6.3.8 ML

6.3.8.1 Outline of the node

Perform sound source separation using the method of maximum likelihood (Maximum Likelihood estimation). In this algorithm, obtain a separation matrix on condition that likelihood function is maximized assuming that the input signal is a sum of a single target sound source and Gaussian noise. Transfer function information from the sound source to the microphone, the period information of the sound source (detection result of the speech period), and a correlation matrix of the known noise are required.

Node inputs are:

Note outputs are a set of complex spectrum of each separated sound.

6.3.8.2 Necessary file

Table 6.55: Necessary files for ML 

Corresponding parameter name

Description

TF_CONJ_FILENAME

Transfer function of a microphone array

6.3.8.3 Usage

When to use

This node is used to perform sound source separation on the sound source direction originated using a microphone array. The sound source direction can be either a value estimated by sound source localization or a constant value.

Typical connection

Figure 6.71 shows a connection example of the ML . The node has three inputs as follows:

  1. INPUT_FRAMES takes a multi-channel complex spectrum containing the mixture of sounds produced by for example MultiFFT ,

  2. INPUT_SOURCES takes the results of sound source localization produced by for example LocalizeMUSIC or ConstantLocalization ,

  3. INPUT_NOISE_CM takes a correlation matrix of known noise produced by for example CMLoad .

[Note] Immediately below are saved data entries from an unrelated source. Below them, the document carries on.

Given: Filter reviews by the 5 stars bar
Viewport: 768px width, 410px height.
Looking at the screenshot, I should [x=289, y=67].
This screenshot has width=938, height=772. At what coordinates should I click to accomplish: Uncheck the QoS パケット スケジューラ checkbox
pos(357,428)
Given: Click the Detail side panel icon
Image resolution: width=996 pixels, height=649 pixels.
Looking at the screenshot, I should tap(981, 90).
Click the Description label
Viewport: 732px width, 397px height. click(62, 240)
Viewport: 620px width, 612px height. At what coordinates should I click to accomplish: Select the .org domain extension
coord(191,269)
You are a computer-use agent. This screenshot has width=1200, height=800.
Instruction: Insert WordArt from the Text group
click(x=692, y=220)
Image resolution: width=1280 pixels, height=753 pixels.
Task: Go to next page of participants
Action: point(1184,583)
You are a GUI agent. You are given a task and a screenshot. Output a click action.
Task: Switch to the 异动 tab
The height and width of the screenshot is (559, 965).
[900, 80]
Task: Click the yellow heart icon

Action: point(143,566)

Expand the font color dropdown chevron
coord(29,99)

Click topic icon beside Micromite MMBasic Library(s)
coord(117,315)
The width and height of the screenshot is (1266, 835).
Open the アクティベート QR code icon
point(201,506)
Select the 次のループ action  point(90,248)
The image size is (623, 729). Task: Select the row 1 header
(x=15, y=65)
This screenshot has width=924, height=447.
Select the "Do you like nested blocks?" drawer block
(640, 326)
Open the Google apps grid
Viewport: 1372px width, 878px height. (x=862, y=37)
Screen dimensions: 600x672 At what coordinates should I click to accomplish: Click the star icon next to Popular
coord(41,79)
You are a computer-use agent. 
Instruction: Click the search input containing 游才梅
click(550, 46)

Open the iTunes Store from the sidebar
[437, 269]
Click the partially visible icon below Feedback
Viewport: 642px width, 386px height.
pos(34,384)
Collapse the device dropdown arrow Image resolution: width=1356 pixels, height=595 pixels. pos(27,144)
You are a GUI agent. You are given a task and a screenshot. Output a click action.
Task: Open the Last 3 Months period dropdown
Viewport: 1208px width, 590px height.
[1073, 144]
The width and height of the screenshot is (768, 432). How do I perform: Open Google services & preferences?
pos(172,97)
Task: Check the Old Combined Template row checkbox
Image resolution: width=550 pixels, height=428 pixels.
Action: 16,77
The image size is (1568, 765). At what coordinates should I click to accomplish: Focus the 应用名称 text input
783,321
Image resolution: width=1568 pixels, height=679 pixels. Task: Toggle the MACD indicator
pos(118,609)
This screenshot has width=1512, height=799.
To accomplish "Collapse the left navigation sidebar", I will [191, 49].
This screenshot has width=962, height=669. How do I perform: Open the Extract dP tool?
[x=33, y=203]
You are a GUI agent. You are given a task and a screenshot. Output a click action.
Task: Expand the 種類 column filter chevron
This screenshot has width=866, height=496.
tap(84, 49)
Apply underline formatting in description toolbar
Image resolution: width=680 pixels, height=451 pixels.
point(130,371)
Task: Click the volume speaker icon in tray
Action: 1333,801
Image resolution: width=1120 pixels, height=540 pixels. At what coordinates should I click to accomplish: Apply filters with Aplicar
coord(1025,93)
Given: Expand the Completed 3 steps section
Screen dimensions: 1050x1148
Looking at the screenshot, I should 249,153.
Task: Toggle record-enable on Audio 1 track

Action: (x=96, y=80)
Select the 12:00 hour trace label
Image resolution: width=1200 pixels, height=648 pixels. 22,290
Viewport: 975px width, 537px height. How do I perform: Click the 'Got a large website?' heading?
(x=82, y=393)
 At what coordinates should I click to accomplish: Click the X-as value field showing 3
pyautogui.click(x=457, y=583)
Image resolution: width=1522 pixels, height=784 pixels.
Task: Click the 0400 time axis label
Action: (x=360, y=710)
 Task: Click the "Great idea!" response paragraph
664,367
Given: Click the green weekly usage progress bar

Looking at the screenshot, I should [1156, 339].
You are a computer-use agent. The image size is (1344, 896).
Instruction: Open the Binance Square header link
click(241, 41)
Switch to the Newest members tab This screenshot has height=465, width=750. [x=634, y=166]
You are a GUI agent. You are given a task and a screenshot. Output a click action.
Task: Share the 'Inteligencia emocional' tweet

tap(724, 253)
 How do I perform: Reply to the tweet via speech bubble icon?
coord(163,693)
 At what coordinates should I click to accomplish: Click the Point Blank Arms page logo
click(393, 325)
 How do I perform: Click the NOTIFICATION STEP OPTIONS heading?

The output is the separated signals.

\includegraphics[width=.8\textwidth ]{fig/modules/ML.png}
Figure 6.71: Network Example using ML 

6.3.8.4 Input-output and property of the node

Input

INPUT_FRAMES

: Matrix<complex<float> >  type. Multi-channel complex spectra. Corresponding to the complex spectrum of input waveform from each microphone, the rows correspond to the channels and the columns correspond to the frequency bins.

INPUT_SOURCES

: Vector<ObjectRef>  type. A Vector array of the Source type object in which sound source localization results are stored. Typically, takes the output of SourceIntervalExtender connected to SourceTracker .

INPUT_NOISE_CM

: Matrix<complex<float> >  type. A correlation matrix for each frequency bin. The rows represent the frequency bin ($NFFT / 2 + 1$ rows) and the columns represent the $M$-th order complex square correlation array ($M * M$ columns).

Output

OUTPUT

: Map<int, ObjectRef>  type. A pair containing the sound source ID and the complex spectrum of the separated sound (Vector<complex<float> > type). Output as many as the number of sound sources .

Parameter

LENGTH

: int  type. Analysis frame length [samples], which must be equal to the values at a preceding node (e.g. AudioStreamFromMic or the MultiFFT ). The default is 512.

ADVANCE

: int  type. Shift length of a frame [samples], which must be equal to the values at a preceding node (e.g. AudioStreamFromMic or the MultiFFT ). The default is 160.

SAMPLING_RATE

: int  type. Sampling frequency of the input waveform [Hz]. The default is 16000.

LOWER_BOUND_FREQUENCY

: int  type. This parameter is the minimum frequency used when separation processing is performed. Processing is not performed for frequencies below this value and the value of the output spectrum is zero then. The user designates a value in the range from 0 to half of the sampling frequency.

UPPER_BOUND_FREQUENCY

: int  type. This parameter is the maximum frequency used when separation processing is performed. Processing is not performed for frequencies above this value and the value of the output spectrum is zero then. LOWER_BOUND_FREQUENCY $<$ UPPER_BOUND_FREQUENCY must be maintained.

TF_CONJ_FILENAME

: string  type. The file name in which the transfer function database of your microphone array is saved. Refer to Section 5.3.1 for the detail of the file format.

REG_FACTOR

: float  type. The coefficient. See the equation (81). The default value is 0.0001.

ENABLE_DEBUG

: bool  type. The default value is false. Setting the value to true outputs the separation status to the standard output.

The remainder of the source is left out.